Before you leave you must ensure that everything in the property is exactly as you found it. Here a well-organised inventory really comes into its own. You need to clean thoroughly. Everywhere. It is no good taking a nice clean house or flat, leaving it in a state and expecting no consequences. Leaving a mess behind will cost you money and cause you hassle.

  • Take every room, clean every mark off the walls, wash every inch of floor. (Yes, even behind the loo.) (I know many landlords who always rent by preference to tenants who have been in the armed forces because they are marched into and out of all their service quarters under full inspection. The Swedes have a very strict regime where specialist cleaners must be used by both parties at each end of the rental contract. Even the ball cocks are scrubbed clean under this system.)
  • You need to defrost fridges, and wash them out thoroughly. Don’t unplug the fridge and close the door – mould forms immediately. Either switch off and leave the door open when you leave, or leave it switched on with the door closed.
  • Clean cookers – the bane of every landlord’s life – and those grease-filled cooker hoods. It takes hours to pull a cooker back from a state and tenants will find their deposit disappearing fast if they don’t clean up thoroughly.
  • Wash the insides of cupboards as well as the doors. Hoover everywhere – including under the beds.
  • The list is endless. Make the place look exactly as it did the day you moved in. Leave nothing to chance, or indeed to charge.
  • If it is a term of your lease and you signed it, you need to take drapes to the dry cleaners and provide a receipt. If linen has been provided, wash and iron it and leave it where you found it.

 

These are just the standard terms. Your own lease can have other requirements, and you need to observe them or you may well end up with other pre-agreed charges.

Tenants in expensive units are advised to employ a professional cleaning service and save the receipt. Less room for claim and counterclaim this way.

And finally, replace anything you have broken or damaged to the same standard. Having cleaned thoroughly, replaced light-bulbs, etc, check around to make sure the furniture is in the same rooms as when you moved in. I know landlords who will shove an armchair back into the lounge, but agencies will call out the maintenance man. You have been warned.

You’re Joking, Right?

No I am not. Landlords and agents get sick and tired of being expected to clean up after other people for free. It means the unit cannot go straight back on the market until someone has pulled it back up to scratch.
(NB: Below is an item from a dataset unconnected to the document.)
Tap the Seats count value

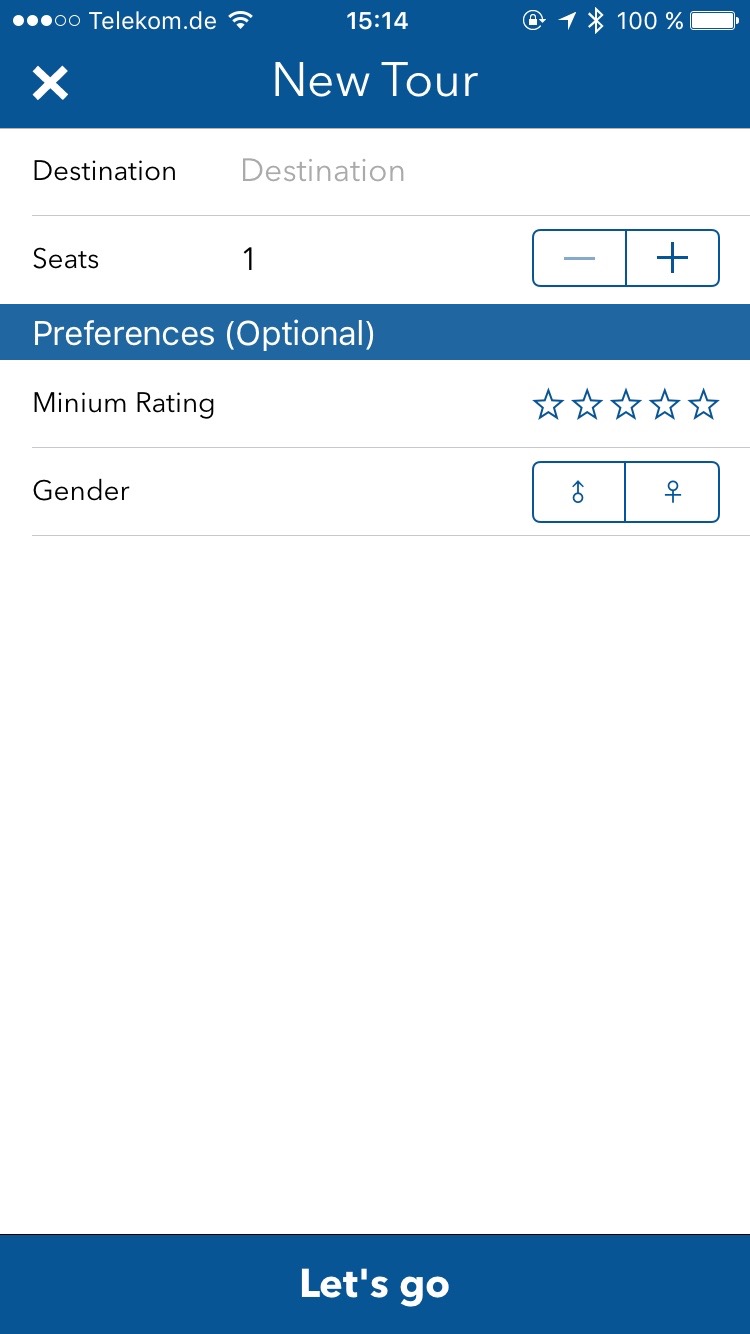pos(249,260)
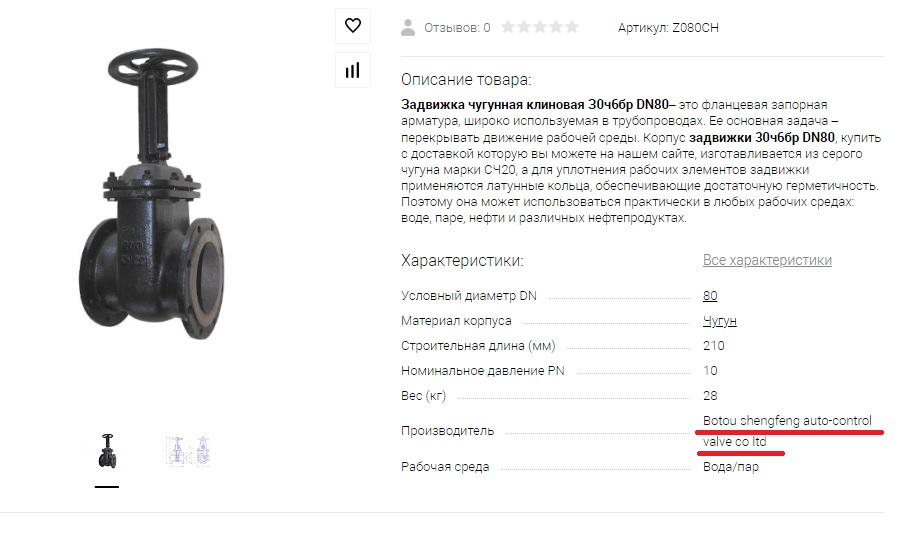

Remember that the balance of responsibility is yours, not your landlord’s or agent’s. While many are just delighted to get back a lovely clean property and happy to return your deposit in exchange, sadly others are waiting for the tiniest detail for a deposit reduction.

When you are satisfied, repeat the photo process I suggested in the Lesson on inventories or call in someone else you can trust (not your mum) to verify the clean standard of return. This can seem like an awful palaver, but many of you will have lost money over this process in the past, and almost all of you will know someone else who has. Again, fingers crossed that the new Tenancy Deposit Scheme begins chipping away at the routine charges many agents and landlords try for.